A look at precedent setting under the ADA

From the desk of Tracie DeFreitas, M.S., CLMS, Lead Consultant — ADA Specialist


No good deed goes unpunished is a familiar adage that sometimes echoes in the minds of employers that are reluctant, but inclined, to go beyond compliance with the Americans with Disabilities Act (ADA) to retain an employee with a disability who is qualified. But is this sentiment true – Are employers held to a higher standard for acting in good faith, or with compassion, or for doing more than simply what is required under the ADA to keep employees with disabilities working? Equal Employment Opportunity Commission (EEOC) guidance and court rulings seem to support the notion that employers that act with good intentions and want to do more than just check the ADA compliance box, will not be held liable under the ADA for setting a precedent to be followed in all future accommodation situations.

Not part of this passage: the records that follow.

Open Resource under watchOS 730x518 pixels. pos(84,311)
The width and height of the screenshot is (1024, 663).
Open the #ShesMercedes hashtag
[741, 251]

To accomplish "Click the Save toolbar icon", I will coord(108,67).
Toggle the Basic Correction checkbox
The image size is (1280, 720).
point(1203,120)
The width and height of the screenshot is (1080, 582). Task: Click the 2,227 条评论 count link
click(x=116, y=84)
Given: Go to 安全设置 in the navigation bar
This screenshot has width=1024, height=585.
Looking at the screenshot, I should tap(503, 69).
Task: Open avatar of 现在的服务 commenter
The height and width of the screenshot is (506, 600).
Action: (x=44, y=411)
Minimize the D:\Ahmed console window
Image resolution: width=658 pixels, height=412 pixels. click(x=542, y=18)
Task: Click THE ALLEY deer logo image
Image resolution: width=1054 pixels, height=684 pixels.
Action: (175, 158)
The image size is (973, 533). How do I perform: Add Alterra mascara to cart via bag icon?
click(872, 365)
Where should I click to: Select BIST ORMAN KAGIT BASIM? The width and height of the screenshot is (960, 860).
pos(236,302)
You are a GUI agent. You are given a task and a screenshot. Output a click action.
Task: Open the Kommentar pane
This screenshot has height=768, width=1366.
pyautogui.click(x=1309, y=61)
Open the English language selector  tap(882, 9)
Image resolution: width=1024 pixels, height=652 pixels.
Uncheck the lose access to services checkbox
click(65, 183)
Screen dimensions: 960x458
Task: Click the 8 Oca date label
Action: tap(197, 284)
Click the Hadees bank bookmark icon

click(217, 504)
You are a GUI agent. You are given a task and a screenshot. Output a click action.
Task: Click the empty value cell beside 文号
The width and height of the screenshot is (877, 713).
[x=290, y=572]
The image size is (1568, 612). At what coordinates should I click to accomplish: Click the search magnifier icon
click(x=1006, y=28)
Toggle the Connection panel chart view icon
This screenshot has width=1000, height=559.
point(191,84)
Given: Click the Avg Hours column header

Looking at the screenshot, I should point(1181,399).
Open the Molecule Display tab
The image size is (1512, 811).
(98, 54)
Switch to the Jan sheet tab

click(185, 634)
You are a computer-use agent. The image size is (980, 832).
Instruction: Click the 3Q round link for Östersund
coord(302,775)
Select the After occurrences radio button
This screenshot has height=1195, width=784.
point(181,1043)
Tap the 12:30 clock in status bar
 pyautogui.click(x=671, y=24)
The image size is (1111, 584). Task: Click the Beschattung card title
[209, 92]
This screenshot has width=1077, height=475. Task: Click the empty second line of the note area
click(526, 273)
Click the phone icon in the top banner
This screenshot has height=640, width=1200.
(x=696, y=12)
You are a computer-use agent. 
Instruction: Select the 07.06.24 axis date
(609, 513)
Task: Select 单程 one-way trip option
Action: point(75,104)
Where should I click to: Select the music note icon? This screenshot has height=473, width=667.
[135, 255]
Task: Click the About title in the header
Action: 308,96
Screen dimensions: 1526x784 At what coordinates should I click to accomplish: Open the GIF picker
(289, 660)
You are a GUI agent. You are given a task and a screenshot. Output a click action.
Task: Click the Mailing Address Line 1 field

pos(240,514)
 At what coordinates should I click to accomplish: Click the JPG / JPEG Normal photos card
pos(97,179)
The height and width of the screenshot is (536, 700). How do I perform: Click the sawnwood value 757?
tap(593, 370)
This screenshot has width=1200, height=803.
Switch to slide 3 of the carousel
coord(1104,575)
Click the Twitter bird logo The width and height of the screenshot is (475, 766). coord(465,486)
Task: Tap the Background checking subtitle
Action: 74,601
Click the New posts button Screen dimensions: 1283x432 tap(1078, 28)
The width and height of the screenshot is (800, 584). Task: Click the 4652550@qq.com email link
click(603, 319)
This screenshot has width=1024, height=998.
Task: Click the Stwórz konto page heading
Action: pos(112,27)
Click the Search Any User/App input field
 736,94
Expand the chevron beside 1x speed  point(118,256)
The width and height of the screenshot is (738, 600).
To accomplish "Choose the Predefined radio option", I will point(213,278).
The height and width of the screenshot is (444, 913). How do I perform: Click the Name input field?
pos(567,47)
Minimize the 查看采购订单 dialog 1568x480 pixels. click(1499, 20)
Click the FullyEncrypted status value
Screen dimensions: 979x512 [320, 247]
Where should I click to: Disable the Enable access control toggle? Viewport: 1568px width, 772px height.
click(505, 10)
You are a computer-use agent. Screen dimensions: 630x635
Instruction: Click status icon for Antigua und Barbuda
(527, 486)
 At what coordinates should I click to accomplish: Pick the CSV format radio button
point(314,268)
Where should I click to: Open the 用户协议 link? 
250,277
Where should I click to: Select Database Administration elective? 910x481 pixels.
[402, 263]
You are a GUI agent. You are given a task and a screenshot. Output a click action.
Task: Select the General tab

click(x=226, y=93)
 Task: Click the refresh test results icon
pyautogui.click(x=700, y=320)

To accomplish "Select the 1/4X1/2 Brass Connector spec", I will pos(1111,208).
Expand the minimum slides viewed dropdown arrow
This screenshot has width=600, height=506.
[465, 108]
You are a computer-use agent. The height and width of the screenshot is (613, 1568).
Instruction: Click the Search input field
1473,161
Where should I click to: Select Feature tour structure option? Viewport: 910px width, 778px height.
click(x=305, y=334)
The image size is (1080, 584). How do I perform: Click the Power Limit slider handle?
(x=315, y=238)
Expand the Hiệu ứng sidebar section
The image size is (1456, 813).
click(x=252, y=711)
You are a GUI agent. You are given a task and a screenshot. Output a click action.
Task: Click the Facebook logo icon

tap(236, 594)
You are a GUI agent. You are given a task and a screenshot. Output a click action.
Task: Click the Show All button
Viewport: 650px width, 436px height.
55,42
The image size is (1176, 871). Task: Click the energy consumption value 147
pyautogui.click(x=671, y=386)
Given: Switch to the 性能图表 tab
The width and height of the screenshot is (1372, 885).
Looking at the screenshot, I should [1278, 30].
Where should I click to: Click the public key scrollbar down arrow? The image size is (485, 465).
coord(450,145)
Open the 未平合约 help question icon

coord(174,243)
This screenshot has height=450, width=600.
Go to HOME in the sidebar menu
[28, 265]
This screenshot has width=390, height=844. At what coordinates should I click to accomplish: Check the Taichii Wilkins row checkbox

To frame the issue another way, employers sometimes share their concerns with JAN about setting a precedent when providing accommodations that fall outside of the realm of what might be considered reasonable under the ADA. Uneasiness about setting a precedent is expressed by employers in a variety of ways. Some share concerns about providing accommodations in general, or about making reasonable modifications that all employees (with and without disabilities) will seek, due to accommodation contagion (e.g., stand-up workstations, working at home, flexible scheduling, etc.), and about the risk associated with going above and beyond to allow workplace flexibility to retain valued employees.

JAN offers employers practical guidance to help dispel the idea that making accommodations, acting in good faith, or going the extra mile lend credence to the no good deed goes unpunished adage. Apprehension about providing accommodations and setting a precedent might be dismissed if some practical points are remembered:

1. An employee who does not have, or has not had, a disability is not entitled to receive reasonable accommodations under the ADA.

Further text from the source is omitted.